Direction:
Copy every one of the records below, swapping "How do I perform" for "How can I do this" and changing nothing else. Leave the pictures out.

┌──

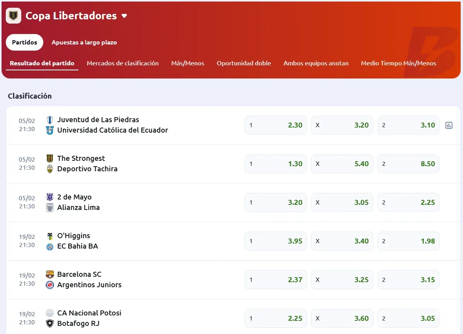Select Ambos equipos anotan tab
This screenshot has width=463, height=334.
[x=316, y=63]
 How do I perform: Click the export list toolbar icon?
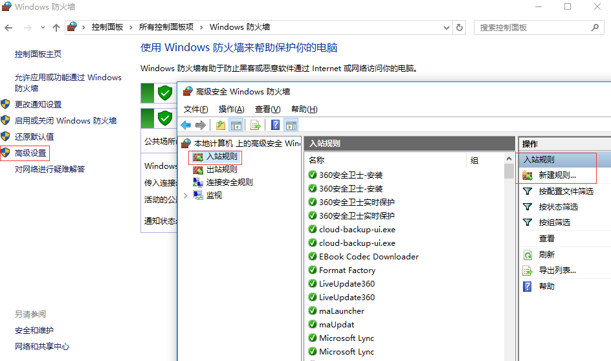coord(256,126)
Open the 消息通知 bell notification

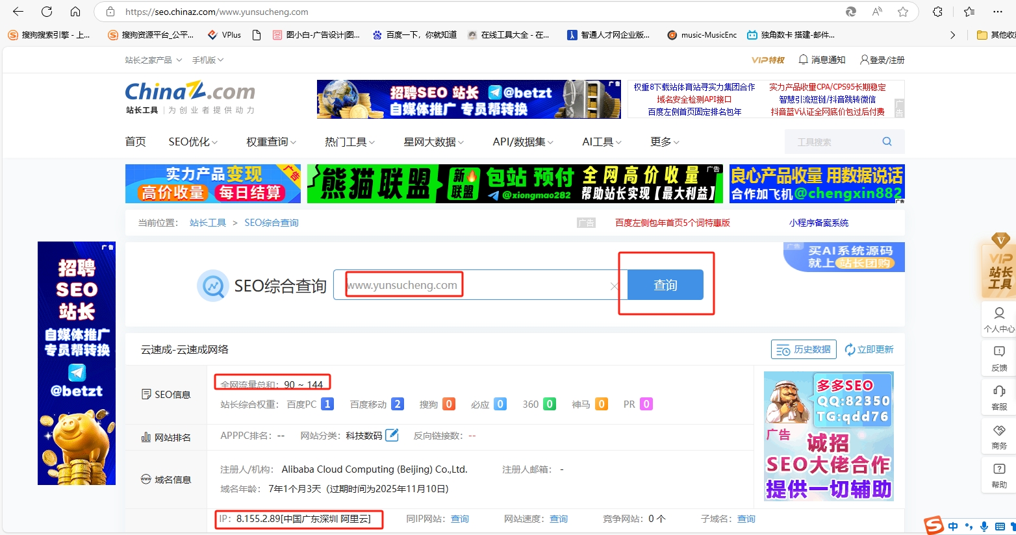pyautogui.click(x=821, y=60)
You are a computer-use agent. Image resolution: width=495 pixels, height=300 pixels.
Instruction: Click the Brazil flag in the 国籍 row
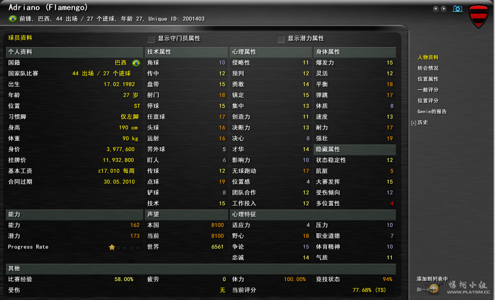coord(136,63)
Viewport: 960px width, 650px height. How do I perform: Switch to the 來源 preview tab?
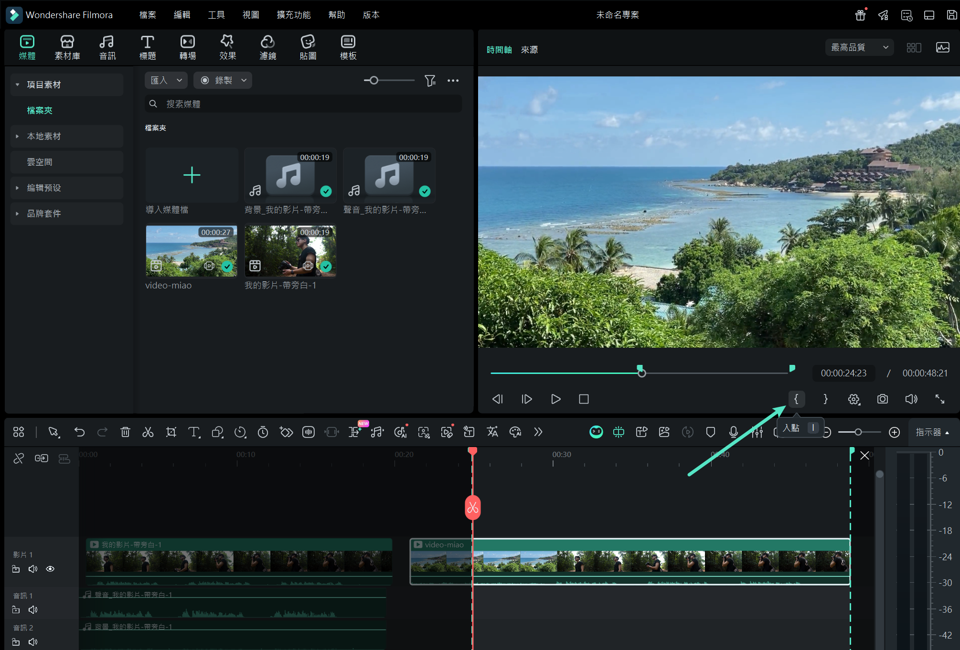click(529, 50)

└──

Solution for this task:
Select Ambos equipos anotan tab
This screenshot has width=463, height=334.
[x=316, y=63]
 How can I do this: Click the export list toolbar icon?
coord(256,126)
Open the 消息通知 bell notification

pyautogui.click(x=821, y=60)
You are a computer-use agent. Image resolution: width=495 pixels, height=300 pixels.
Instruction: Click the Brazil flag in the 国籍 row
coord(136,63)
Viewport: 960px width, 650px height. How can I do this: Switch to the 來源 preview tab?
click(529, 50)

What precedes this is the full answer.